A Comissão Europeia determinou que a Meta Platforms deverá restabelecer o acesso de assistentes de inteligência artificial de terceiros ao WhatsApp, em meio a uma investigação sobre possível abuso de posição dominante no mercado.
A decisão foi anunciada nesta terça-feira (10) e estabelece que a empresa tem até cinco dias úteis para cumprir a ordem.
Segundo o órgão regulador europeu, a restrição imposta pela Meta ao uso de assistentes de IA externos no WhatsApp Business poderia prejudicar a concorrência em um mercado considerado estratégico e em rápida expansão.
A Comissão Europeia afirma que a medida é necessária para evitar “danos irreparáveis” à concorrência, especialmente no segmento de assistentes de inteligência artificial de uso geral, onde empresas menores e novos concorrentes disputam espaço com grandes grupos de tecnologia.
O caso teve início após a Meta alterar, em outubro de 2025, os termos de uso do WhatsApp Business, limitando o funcionamento de assistentes de IA de terceiros.
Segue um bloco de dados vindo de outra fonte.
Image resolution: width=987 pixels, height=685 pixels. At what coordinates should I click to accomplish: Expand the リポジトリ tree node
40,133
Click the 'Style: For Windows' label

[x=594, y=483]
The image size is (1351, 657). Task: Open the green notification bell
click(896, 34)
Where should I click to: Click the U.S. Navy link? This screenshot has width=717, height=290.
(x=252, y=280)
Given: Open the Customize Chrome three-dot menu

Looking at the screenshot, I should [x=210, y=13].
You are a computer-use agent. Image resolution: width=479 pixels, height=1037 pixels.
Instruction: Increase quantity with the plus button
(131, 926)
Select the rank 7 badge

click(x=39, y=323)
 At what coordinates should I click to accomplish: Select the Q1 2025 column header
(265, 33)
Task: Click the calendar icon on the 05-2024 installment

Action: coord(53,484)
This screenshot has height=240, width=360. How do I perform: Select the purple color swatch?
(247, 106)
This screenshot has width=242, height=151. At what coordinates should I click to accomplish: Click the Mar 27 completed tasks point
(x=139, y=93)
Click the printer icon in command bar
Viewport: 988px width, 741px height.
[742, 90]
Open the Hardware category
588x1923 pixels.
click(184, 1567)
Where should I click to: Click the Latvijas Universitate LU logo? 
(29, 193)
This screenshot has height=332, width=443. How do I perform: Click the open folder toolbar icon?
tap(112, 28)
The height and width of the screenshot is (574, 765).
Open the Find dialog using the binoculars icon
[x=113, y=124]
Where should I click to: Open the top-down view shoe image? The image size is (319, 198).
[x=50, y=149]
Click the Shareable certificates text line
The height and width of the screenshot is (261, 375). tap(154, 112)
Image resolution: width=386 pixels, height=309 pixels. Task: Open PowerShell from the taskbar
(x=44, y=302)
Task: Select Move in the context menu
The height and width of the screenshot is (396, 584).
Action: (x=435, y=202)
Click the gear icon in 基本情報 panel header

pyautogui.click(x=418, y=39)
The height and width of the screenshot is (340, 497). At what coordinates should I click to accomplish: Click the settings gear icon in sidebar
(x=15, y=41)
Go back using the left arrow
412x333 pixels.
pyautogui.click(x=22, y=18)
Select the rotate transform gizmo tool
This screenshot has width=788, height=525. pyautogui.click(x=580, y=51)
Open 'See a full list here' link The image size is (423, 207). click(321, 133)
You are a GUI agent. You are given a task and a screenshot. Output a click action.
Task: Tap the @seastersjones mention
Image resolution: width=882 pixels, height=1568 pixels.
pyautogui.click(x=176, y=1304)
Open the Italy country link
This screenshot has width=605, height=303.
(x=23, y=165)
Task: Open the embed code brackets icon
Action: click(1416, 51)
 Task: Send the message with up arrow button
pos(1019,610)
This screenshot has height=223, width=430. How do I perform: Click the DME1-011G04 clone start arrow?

Em seguida, a empresa chegou a flexibilizar parcialmente a regra, mas passou a cobrar uma taxa considerada elevada pelo regulador europeu, o que, na prática, manteve a restrição ao acesso.
A decisão determina que o acesso volte às condições anteriores, quando era gratuito, até que a investigação seja concluída e uma decisão final seja tomada.
A vice-presidente da Comissão Europeia, Teresa Ribera, afirmou que medidas provisórias são necessárias em mercados dinâmicos para evitar perda de competitividade durante longos processos de apuração.